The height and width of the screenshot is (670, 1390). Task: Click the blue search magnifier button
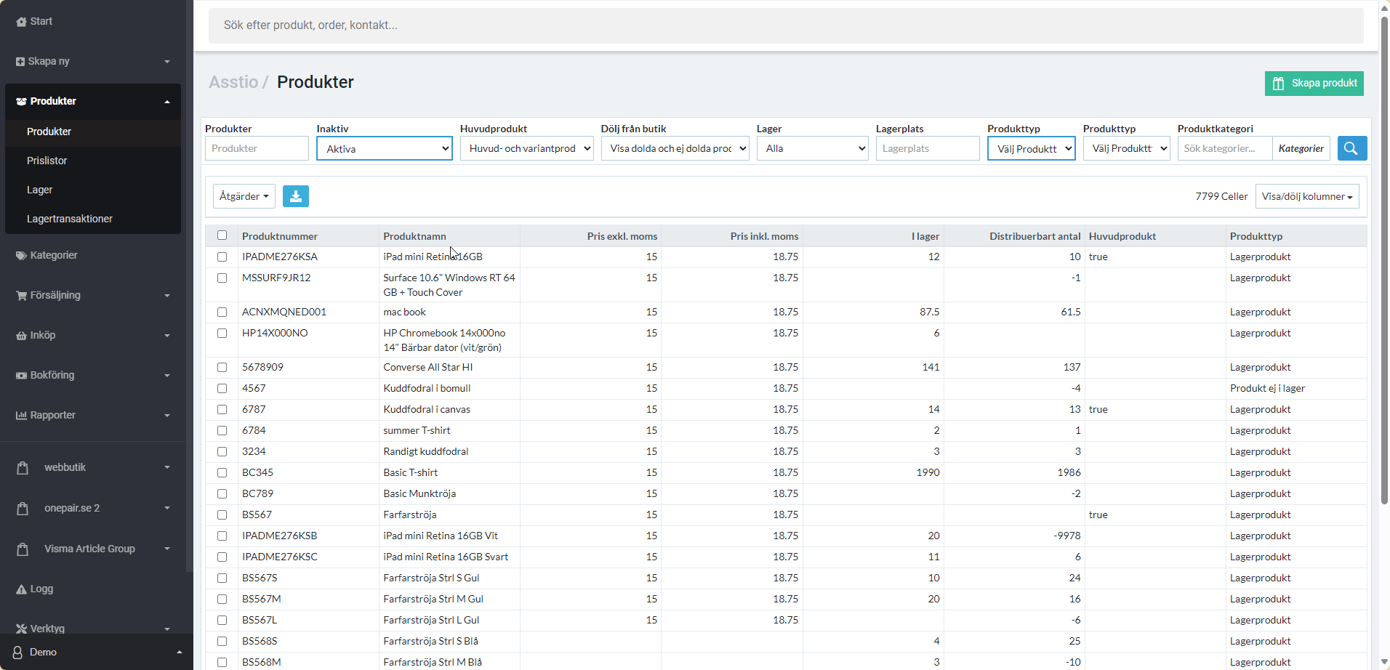1351,148
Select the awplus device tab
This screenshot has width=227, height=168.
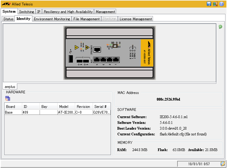pos(10,87)
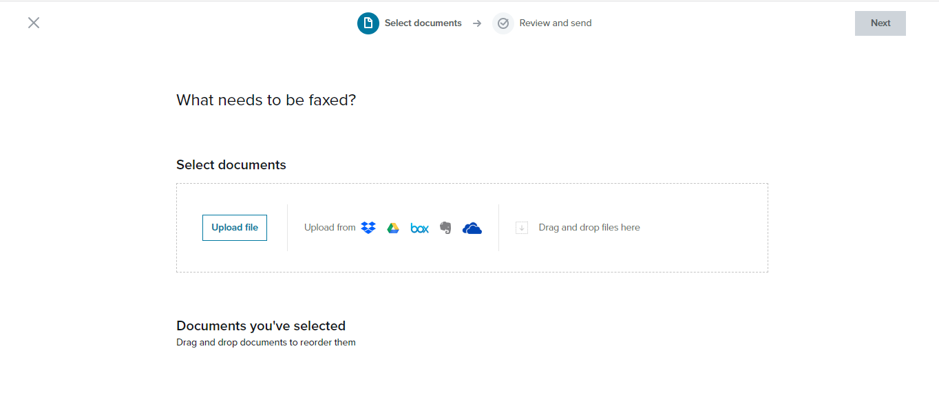Select the 'Select documents' step label
This screenshot has height=395, width=939.
pyautogui.click(x=423, y=23)
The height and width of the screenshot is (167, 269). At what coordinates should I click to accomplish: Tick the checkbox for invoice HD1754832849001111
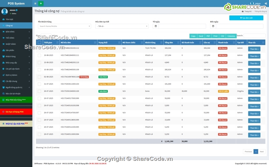[x=39, y=55]
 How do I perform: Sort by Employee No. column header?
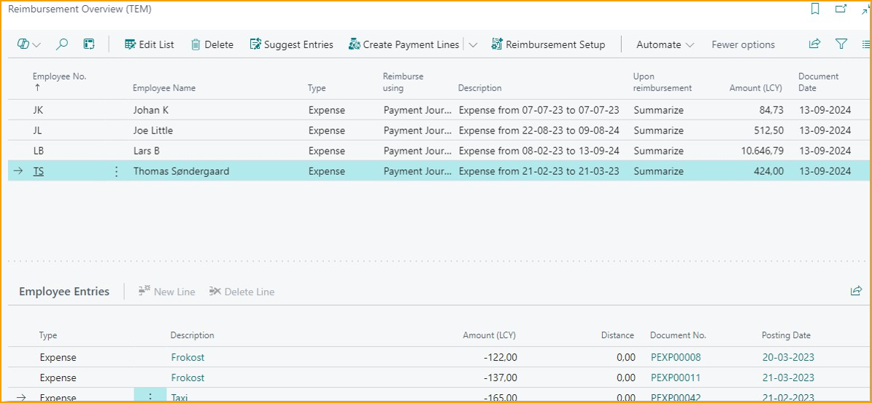[x=59, y=77]

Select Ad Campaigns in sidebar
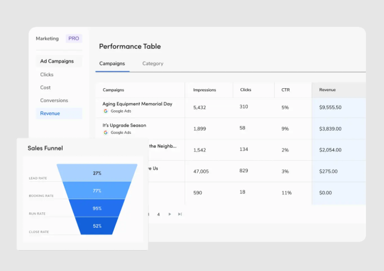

== Exercise description ==
Each entry must be set down word for word; no image may be carried over.

== Answer to this problem ==
The height and width of the screenshot is (670, 1390). Task: Click the blue search magnifier button
1351,148
Select the awplus device tab
This screenshot has width=227, height=168.
pos(10,87)
Select the 'Select documents' step label
This screenshot has height=395, width=939.
pyautogui.click(x=423, y=23)
The height and width of the screenshot is (167, 269). At what coordinates should I click to accomplish: Tick the checkbox for invoice HD1754832849001111
[x=39, y=55]
 How do I perform: Sort by Employee No. column header?
[x=59, y=77]

Select Ad Campaigns in sidebar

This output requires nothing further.